The Braves, with four freshmen in the sectional lineup and two moving onto regional, will have some experience returning next year and will have a strong freshman class again. But nothing is guaranteed. "Adams Central loses some good seniors, but they have a lot coming back. They're not going to want to hand it back over," said the BHS coach.
The streak of 22 straight was second to the 36, now 37, of Mater Dei. Perry Meridian is now second at 14 straight sectional wins. Bellmont has 38 overall sectional titles, the third most in state history.
"And that's in 75 tourneys, and I've coached in 25 of them, that's one-third," said Faurote, trying to grasp it.

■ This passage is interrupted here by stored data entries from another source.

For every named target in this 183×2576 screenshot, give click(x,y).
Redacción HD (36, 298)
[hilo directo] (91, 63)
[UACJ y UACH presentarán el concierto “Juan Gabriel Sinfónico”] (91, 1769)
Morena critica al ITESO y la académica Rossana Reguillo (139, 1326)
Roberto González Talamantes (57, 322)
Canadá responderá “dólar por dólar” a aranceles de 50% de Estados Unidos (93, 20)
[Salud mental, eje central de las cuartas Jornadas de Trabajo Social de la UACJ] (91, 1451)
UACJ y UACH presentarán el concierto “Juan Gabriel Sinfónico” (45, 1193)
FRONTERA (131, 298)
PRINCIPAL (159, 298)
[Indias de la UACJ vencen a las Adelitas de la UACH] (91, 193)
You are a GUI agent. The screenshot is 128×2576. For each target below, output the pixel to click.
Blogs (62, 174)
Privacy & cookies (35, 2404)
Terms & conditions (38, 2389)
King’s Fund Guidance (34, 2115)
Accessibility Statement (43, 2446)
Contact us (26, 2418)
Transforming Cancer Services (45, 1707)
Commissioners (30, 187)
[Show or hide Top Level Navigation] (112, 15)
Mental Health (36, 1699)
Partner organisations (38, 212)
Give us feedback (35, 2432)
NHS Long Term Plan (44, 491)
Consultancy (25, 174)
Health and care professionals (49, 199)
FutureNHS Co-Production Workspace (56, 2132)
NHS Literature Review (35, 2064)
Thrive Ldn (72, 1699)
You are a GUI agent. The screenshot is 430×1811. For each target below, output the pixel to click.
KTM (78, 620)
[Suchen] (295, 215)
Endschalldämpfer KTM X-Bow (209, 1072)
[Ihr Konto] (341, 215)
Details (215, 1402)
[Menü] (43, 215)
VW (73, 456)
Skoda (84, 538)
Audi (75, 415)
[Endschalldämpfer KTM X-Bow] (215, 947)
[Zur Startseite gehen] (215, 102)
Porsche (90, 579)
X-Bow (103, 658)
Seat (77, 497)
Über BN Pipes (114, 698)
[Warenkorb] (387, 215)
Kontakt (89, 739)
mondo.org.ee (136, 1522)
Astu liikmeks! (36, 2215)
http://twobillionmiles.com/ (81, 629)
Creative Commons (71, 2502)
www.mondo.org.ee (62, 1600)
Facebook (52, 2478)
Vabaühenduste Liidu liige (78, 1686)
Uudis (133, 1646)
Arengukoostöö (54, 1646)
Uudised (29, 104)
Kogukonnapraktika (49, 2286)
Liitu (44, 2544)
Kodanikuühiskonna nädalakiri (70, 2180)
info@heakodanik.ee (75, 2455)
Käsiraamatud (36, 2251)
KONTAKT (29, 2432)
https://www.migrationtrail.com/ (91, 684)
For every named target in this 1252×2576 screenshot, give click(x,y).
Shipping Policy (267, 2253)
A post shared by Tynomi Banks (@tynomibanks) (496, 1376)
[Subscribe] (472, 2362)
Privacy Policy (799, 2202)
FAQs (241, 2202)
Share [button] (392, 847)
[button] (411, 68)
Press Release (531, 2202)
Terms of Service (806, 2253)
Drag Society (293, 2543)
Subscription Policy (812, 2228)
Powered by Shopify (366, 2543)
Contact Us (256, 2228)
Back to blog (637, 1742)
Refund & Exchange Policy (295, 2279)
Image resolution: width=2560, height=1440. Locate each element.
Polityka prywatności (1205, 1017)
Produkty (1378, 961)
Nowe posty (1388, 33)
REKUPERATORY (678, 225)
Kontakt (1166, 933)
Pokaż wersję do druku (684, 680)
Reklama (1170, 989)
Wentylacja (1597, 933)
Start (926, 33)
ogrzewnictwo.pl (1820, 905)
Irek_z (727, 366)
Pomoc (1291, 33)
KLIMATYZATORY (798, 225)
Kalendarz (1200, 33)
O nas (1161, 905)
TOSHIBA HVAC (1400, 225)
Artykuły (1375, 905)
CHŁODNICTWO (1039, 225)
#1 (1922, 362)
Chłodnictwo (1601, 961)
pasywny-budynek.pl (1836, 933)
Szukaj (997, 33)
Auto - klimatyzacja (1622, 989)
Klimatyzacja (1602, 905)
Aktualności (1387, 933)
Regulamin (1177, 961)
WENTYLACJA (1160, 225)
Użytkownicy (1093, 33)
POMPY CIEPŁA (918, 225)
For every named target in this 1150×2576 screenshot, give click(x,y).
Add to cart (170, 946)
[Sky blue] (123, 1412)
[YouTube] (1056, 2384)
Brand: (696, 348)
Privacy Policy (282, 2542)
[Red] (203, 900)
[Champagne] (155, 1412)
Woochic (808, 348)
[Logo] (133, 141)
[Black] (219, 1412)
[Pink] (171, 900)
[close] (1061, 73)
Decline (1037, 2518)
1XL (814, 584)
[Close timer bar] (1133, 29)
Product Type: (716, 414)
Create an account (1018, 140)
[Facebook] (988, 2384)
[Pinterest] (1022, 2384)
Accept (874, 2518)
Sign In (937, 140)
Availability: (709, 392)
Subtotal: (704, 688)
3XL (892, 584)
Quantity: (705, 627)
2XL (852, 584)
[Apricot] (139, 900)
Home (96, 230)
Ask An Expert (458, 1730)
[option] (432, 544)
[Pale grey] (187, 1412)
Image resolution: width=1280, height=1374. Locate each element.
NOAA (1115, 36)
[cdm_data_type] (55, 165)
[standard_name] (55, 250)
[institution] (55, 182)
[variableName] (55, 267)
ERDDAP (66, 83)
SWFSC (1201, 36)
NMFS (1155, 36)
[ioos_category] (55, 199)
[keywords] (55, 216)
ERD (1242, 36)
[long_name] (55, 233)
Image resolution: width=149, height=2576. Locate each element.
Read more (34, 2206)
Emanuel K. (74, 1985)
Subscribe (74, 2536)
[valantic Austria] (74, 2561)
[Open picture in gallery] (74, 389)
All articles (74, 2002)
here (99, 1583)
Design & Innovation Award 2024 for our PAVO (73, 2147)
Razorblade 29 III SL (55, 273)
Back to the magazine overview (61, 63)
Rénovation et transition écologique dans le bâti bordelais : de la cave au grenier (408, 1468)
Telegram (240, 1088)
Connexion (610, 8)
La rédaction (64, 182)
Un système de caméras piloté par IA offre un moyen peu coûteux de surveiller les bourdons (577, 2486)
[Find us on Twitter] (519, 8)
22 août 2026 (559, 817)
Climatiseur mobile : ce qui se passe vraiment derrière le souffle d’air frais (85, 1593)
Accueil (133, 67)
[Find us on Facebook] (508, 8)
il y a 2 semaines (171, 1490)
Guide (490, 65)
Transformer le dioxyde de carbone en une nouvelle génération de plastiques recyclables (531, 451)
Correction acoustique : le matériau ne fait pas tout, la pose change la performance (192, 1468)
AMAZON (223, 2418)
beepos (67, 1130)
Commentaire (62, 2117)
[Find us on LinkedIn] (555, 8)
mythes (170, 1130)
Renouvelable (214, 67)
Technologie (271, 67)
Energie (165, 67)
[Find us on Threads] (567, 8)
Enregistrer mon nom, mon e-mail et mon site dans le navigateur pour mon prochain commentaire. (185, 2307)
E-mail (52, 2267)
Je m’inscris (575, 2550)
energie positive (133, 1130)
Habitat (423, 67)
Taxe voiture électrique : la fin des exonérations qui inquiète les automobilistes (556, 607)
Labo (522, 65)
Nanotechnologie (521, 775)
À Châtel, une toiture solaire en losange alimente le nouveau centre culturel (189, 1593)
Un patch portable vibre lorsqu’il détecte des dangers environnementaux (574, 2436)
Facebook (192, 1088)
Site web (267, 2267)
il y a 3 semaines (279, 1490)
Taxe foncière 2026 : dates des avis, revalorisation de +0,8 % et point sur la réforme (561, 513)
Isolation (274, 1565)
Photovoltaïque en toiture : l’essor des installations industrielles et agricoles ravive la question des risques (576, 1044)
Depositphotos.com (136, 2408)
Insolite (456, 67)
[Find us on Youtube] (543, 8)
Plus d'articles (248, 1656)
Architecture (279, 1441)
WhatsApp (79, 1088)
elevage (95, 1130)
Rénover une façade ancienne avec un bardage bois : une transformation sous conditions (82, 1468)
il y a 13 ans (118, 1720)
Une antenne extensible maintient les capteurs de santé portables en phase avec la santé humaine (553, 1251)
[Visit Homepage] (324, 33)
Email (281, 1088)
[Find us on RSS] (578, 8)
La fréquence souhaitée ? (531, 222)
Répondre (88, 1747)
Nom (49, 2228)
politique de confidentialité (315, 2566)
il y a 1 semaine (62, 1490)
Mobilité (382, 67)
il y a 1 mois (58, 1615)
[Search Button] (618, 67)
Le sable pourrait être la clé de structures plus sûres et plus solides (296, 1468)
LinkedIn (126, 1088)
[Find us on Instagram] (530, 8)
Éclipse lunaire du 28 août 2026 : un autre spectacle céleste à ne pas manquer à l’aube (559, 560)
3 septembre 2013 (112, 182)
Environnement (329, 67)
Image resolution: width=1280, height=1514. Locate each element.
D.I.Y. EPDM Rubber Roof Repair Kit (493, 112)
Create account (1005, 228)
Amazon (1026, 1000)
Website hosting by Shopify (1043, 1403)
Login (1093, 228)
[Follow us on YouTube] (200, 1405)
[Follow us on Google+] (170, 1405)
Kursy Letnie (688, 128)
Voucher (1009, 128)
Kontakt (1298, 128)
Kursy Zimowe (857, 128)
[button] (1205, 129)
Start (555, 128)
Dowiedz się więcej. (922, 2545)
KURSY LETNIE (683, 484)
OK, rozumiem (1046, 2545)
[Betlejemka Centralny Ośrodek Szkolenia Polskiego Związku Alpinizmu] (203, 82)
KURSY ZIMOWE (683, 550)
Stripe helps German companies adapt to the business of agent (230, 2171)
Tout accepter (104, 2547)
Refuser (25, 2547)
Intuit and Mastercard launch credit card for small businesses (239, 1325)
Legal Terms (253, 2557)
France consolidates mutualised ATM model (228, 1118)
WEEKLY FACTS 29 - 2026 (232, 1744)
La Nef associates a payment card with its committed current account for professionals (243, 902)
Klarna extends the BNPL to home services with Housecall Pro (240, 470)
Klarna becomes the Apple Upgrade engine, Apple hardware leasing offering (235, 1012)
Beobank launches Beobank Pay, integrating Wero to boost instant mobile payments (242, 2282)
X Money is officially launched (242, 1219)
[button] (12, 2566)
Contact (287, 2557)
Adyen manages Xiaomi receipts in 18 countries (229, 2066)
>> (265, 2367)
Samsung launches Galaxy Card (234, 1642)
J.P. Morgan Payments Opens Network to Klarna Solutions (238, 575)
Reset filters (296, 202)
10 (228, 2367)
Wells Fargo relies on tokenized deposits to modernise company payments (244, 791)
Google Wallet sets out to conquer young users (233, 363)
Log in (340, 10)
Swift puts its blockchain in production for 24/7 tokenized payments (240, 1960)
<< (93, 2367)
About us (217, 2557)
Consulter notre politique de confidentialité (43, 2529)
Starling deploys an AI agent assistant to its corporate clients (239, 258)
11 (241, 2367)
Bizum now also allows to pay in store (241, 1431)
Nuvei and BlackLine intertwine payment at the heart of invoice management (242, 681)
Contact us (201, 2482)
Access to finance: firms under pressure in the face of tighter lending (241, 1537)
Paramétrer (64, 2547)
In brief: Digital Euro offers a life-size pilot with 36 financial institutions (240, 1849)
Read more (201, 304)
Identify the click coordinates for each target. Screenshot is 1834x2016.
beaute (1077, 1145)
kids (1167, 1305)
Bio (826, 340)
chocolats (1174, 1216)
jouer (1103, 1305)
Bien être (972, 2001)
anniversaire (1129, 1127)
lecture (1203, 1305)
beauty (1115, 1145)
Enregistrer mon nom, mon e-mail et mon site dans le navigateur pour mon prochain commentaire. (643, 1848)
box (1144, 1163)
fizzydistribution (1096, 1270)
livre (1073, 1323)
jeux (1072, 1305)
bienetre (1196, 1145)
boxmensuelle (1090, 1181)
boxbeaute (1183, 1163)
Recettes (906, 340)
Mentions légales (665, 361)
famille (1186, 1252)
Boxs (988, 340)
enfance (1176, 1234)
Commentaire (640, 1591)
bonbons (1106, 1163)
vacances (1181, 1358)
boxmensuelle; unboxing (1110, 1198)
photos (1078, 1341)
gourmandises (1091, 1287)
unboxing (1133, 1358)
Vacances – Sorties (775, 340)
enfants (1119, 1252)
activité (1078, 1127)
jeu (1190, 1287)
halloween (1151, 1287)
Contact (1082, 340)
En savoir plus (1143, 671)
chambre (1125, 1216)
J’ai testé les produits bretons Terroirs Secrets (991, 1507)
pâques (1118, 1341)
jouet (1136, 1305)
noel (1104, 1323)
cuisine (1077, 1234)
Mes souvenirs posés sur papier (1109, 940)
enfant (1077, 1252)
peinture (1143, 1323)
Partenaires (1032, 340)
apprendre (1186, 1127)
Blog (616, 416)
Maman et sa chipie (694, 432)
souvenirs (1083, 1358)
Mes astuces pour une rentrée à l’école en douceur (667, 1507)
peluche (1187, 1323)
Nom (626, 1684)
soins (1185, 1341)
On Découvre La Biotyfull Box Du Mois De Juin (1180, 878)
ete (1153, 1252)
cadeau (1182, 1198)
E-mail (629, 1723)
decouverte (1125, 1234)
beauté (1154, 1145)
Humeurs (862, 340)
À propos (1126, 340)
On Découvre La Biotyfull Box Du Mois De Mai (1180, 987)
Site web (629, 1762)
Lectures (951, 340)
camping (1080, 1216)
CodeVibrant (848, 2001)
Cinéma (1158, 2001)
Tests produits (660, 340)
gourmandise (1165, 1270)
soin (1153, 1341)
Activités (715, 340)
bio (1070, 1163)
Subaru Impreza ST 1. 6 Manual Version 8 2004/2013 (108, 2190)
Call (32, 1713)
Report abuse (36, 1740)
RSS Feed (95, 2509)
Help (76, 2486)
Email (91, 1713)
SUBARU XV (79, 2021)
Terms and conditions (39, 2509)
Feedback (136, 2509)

He thought hard before deciding to return this year as head coach. He didn't want another coach to have to go through what he did when his first year or two was not the best. He has made no decision for next year, but is not exactly leaning towards throwing in the towel.
For a guy who IS Bellmont wrestling, who has guided the program through an incredible string of great team performances and built one of the classiest athletic programs in the state ... it's going to be tough to walk through that wrestling room door and put down the whistle.
"It's tough to see this streak end, but streaks come and go. Maybe we'll start another one next year," said Faurote.